Hi I have a dataset that could be simulated using:
set.seed(123)
v1 <- rbinom(10000, 1, .2)
v2 <- rbinom(10000, 1, .3)
v3 <- rbinom(10000, 1, .25)
v4 <- rbinom(10000, 1, .5)
v5 <- rbinom(10000, 1, .35)
v6 <- rbinom(10000, 1, .2)
v7 <- rbinom(10000, 1, .3)
v8 <- rbinom(10000, 1, .25)
v9 <- rbinom(10000, 1, .5)
v10<- rbinom(10000, 1, .35)
dats <- data.frame(v1,v2,v3,v4,v5,v6,v7,v8,v9,v10)
I am working on using Jaccard distance to create a distance structure as follows:
dat.jac <- philentropy::distance(dats, method = "jaccard")
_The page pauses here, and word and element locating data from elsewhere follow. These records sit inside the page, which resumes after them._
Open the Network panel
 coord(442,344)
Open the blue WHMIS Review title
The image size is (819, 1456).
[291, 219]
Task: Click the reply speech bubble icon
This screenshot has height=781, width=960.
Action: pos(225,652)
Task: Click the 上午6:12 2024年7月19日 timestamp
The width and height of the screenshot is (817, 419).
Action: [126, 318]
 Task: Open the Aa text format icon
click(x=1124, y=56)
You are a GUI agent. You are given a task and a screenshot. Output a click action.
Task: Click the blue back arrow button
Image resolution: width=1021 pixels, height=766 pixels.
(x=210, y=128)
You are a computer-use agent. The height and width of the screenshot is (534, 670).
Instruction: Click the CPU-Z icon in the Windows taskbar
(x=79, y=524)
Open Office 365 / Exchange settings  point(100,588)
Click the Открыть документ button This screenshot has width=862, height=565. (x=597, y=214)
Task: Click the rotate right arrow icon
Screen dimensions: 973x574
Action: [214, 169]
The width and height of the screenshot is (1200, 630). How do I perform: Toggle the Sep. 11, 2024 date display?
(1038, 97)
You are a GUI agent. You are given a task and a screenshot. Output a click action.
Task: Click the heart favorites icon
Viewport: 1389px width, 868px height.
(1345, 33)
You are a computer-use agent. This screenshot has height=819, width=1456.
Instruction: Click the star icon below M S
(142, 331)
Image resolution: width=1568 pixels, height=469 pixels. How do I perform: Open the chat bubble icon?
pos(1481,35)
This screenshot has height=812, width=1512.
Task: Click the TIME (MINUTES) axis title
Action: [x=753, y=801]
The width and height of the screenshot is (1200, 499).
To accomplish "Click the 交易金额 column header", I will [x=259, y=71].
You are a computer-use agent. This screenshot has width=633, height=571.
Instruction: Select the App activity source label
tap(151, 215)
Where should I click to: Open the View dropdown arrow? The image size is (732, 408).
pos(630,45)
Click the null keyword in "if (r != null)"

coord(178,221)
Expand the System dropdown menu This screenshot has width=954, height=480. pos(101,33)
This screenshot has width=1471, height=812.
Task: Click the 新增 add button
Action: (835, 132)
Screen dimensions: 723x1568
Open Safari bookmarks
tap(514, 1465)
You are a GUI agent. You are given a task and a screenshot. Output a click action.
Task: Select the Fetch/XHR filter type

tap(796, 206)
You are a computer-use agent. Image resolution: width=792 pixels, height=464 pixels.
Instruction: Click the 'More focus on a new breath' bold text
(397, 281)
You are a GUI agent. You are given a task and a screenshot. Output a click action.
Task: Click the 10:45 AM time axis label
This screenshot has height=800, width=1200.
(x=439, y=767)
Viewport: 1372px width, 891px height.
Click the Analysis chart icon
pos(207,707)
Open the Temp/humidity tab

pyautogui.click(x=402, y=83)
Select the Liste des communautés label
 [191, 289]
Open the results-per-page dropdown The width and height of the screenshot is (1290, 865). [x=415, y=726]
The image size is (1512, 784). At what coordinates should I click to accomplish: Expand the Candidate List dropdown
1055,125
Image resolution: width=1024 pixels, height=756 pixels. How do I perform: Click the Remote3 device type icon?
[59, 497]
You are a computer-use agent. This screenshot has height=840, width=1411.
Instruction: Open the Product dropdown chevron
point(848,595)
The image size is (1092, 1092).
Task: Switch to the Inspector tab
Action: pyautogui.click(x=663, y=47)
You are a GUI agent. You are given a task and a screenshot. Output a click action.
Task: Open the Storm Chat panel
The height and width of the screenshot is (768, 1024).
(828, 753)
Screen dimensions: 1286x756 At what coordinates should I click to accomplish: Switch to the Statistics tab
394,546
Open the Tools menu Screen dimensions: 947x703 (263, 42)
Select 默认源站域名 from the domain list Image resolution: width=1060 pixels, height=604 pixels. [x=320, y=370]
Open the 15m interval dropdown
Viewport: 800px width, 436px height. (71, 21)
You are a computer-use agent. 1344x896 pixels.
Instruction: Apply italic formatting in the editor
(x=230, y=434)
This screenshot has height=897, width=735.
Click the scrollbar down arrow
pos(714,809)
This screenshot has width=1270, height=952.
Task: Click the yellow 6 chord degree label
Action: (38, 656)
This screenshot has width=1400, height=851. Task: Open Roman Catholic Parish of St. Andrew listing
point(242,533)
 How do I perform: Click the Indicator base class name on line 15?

So here is my question: As these are binary variables, that means there is at most 2^10 = 1024 unique groups. Does this mean that I have over-represented data since I have well over 1024 points? Another way to ask this is do I need to calculate the Jaccard distance of unique observations and use the counts of observations as weights, or can I just calculate the Jaccard distance of each observation (row) to get the distance matrix? In terms of programming, which of the following should I proceed with?
dat.jac <- philentropy::distance(dats, method = "jaccard")
or
dat.jac <- philentropy::distance(unique(dats), method = "jaccard")
My goal is to use the distance matrix in hierarchical clustering using the following code:
dist.jac.mat<- as.matrix(dist.jac)
dist.jac.mat[is.na(dist.jac.mat)] <- 0
hc <- hclust(as.dist(dist.jac.mat), method = "single")
fviz_nbclust(dats, FUN = hcut, diss = as.dist(dist.jac.mat), k.max = 15,
nboot = 250, method = "silhouette")
For single link it is indeed sufficient to only use unique points. Because quantity does not matter for single and complete link. For other linkages this does not generally hold. there you would need to use weighted clustering they and weight by the number of duplicates.
However, you will have a different problem:
Since you have almost every combination, the clustering will be useless. There are only very few possible distances, and your dendrogram will likely only have very few levels until everything is connected. This is inherent to this kind of data. Clustering works best on continuous variables, where you have very few duplicate distances.